Stay Close…But Not Too Close
Try not to hug the cover. If there are rounds coming in, they may hit the vehicle and cause a secondary ballistic threat. A piece of metal torn away and flying at you at 100 miles per hour can be just as lethal as a bullet if it hits a soft area. If debris is flying, putting some space between you and the vehicle will give it time to lose some of its velocity.
Should the need arise to shoot though the windshield, there are some counterintuitive physics involved. Saving you the boring lecture, just know that rounds fired into a windshield will angle downward and rounds fired out of an windshield will angle upward. Understanding this will help you increase your accuracy and ultimately your ability to neutralize a threat.
One last area we will look at is shooting underneath the vehicle. This provides us with decent concealment if the adversary is standing but offers us limited targets. Ankle and leg shots can help you in a pinch, but center-mass hits will serve you better. If you choose to engage underneath a vehicle, you need to get low and stabilize your weapon. You will be shooting in very close quarters, and your accuracy will tend to suffer. This is a difficult shot and brings us to a very important topic: training.
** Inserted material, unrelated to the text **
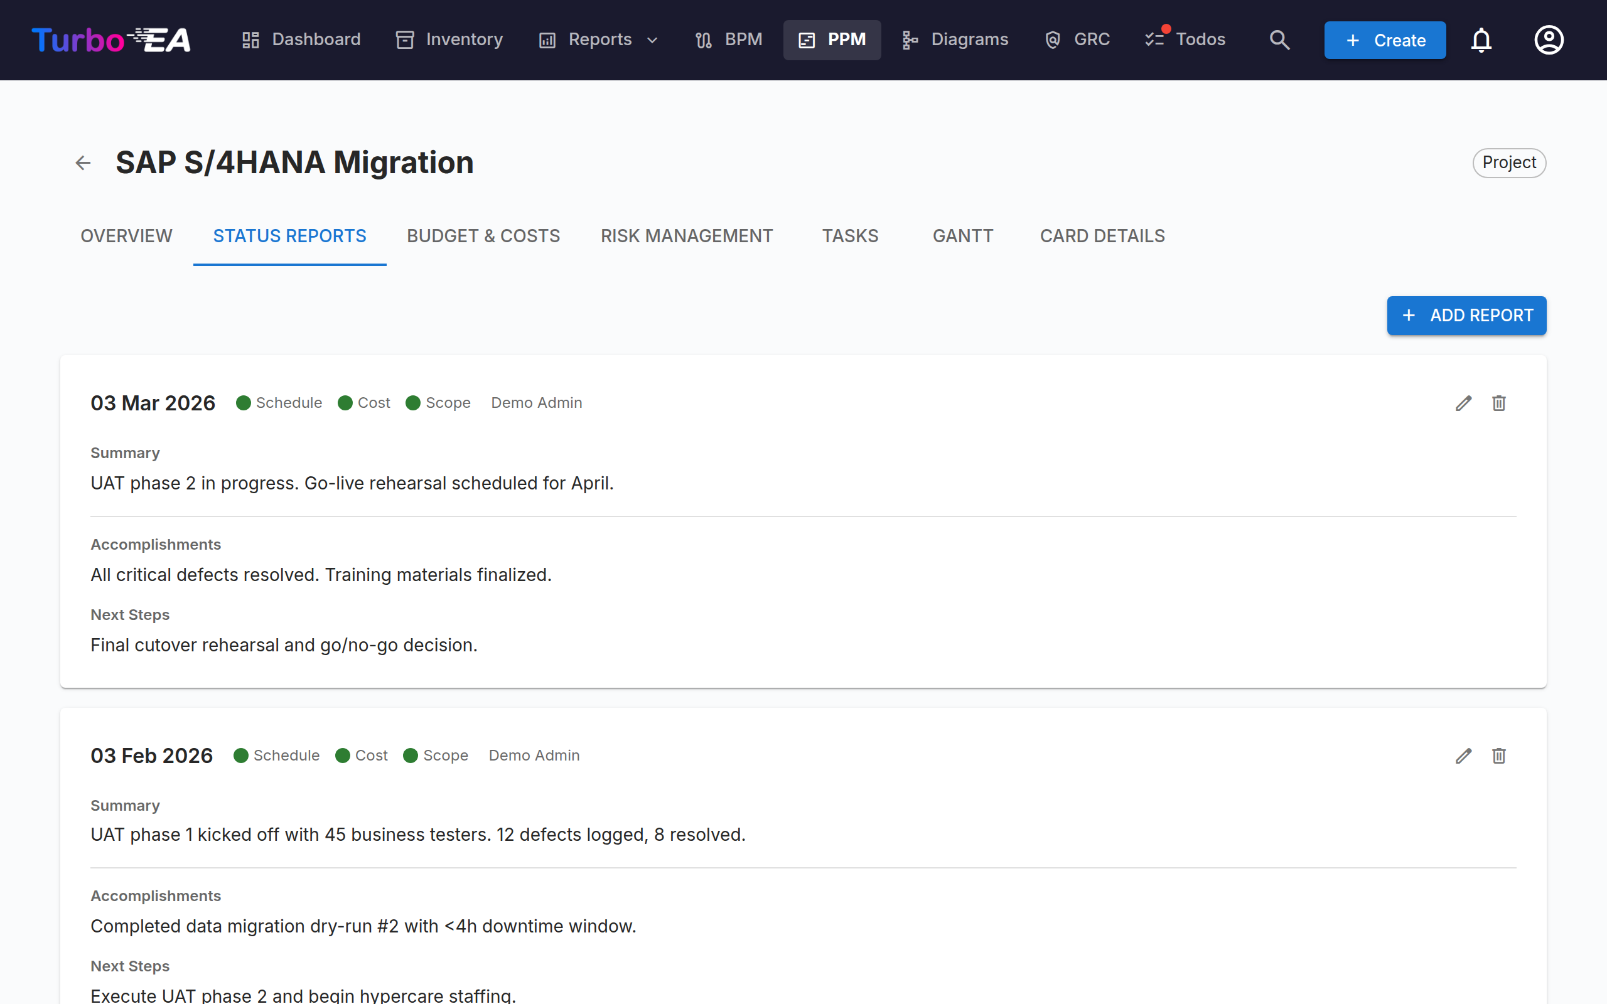Open the notifications bell
Viewport: 1607px width, 1004px height.
click(x=1481, y=40)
It’s All About (Gunfight) Training
The catchphrase has always been, “I will rise to the occasion.” The reality is that we revert back to what we have trained to do. If the pilot on your flight to Hawaii comes on and asks if someone can take over the flying duties, you would not be equipped to handle the task without training. Gunfighting around a vehicle is the same story. It is as much an art as it is a science. Only through professional training can you really utilize the car to its greatest benefit. For example, you will learn about the bore axis in comparison to the height of your sights. In every vehicle class I have ever taught, there is inevitably someone who accidentally shoots our training car because they were unaware of their muzzle offset. Only through experience can you grasp the nuances that make up this steel and lead ballet.
While it is dramatic in the movies and on television, fighting around a car is a dangerous proposition. Unless there is a hard and fast reason for you and your vehicle to stay in place, you would be well served to use your car to get away from the fight. If the scenario will not allow a tactical retreat, then I encourage you to bring the fight and end the threat as quickly as possible. The longer it goes on, the higher the chance that you will be injured or worse.
A gunfight around your car represents a worst-case scenario. You will be forced to deal with a threat that likely emerges quickly and will force you to move equally as quickly. If you are ever put into this situation, act decisively, move, shoot and use cover and concealment to the best of your ability. Effectively bringing these components together will help you survive the gunfight encounter and be around to tell the tale.